◆ CONSIGNE ◆
Indiquez si chacun des énoncés suivants concorde avec le document ci-dessous, en répondant par oui ou par non et en citant mot pour mot le passage du document qui tranche. (a) Au sujet de Vivendi Universal, la presse se serait montrée plus diligente que les autorités de marché. (b) Le document préconise de garder confidentielle l'identité des sociétés visées par des procédures de sanctions. (c) La mise en garde contre le « court-termisme » devrait viser en premier lieu les opérateurs.

◆ DOCUMENT ◆
--------------------

La faille essentielle du système financier réside dans le fait que le contrôleur est rémunéré par l'entreprise qu'il contrôle. Le montant des honoraires perçus par les membres du cabinet qui contrôle Vivendi apparaît très élevé. Une telle situation est anormale et il est sans doute nécessaire de légiférer pour assurer l'indépendance du contrôleur. Existe-t-il déjà des règles à ce sujet interdisant notamment qu'un seul client représente une part trop importante du chiffre d'affaires d'une société d'audit ?

Il a rappelé qu'à titre personnel, il avait toujours émis des doutes sur la légitimité du recours à des autorités indépendantes, l'existence de celles-ci n'empêchant pas qu'au final, la responsabilité des politiques se trouve immanquablement engagée, comme l'attestent certains titres de presse dénonçant l'impuissance des politiques à « faire remonter la bourse ».

L'identité des sociétés concernées soit par des procédures de sanctions en cours, soit par des dénonciations au Parquet, doit être rendue publique, car l'anonymat risque de jeter le discrédit sur l'ensemble des sociétés cotées et donc d'accroître encore la crise de confiance actuelle. S'il existe des « moutons noirs », l'absence de leur identification risque de se traduire par une contamination de « l'ensemble du troupeau ».

A propos de Vivendi Universal, il semble que la presse ait fait preuve d'une plus grande diligence que les autorités de marché. Rappelant que la société mère du groupe avait décidé de faire remonter vers elle près de 20 milliards de francs de provisions sans que les conséquences d'une telle décision soient clairement indiquées, il a estimé qu'il serait essentiel que puissent être validées par une instance extérieure la pertinence et l'orthodoxie de certaines décisions prises par les entreprises.

La mise en garde contre le « court-termisme » devrait s'adresser d'abord aux opérateurs et à cet égard, il serait bon de se rappeler les appréciations que Keynes portait sur le rôle des rentiers.

--------------------

◆ DONNÉES FOURNIES ◆
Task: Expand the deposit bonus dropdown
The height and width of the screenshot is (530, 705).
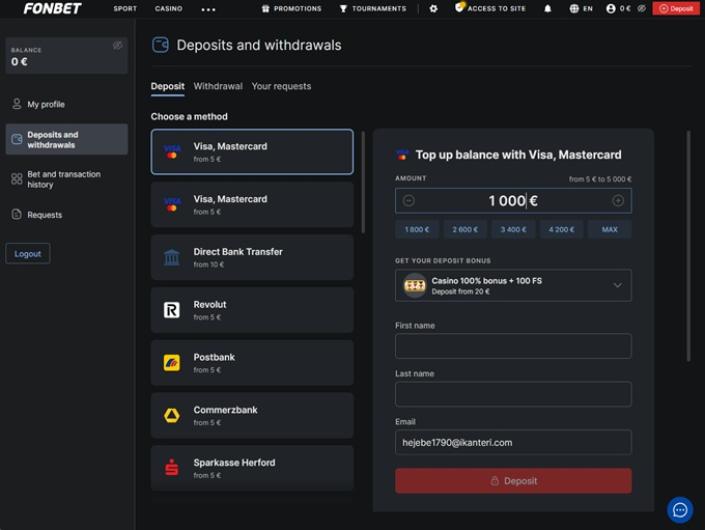Action: 617,285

--------------------

◆ RÉPONSE ◆
(a) Oui : « il semble que la presse ait fait preuve d'une plus grande diligence que les autorités de marché ».
(b) Non : « L'identité des sociétés concernées soit par des procédures de sanctions en cours, soit par des dénonciations au Parquet, doit être rendue publique ».
(c) Oui : « La mise en garde contre le « court-termisme » devrait s'adresser d'abord aux opérateurs ».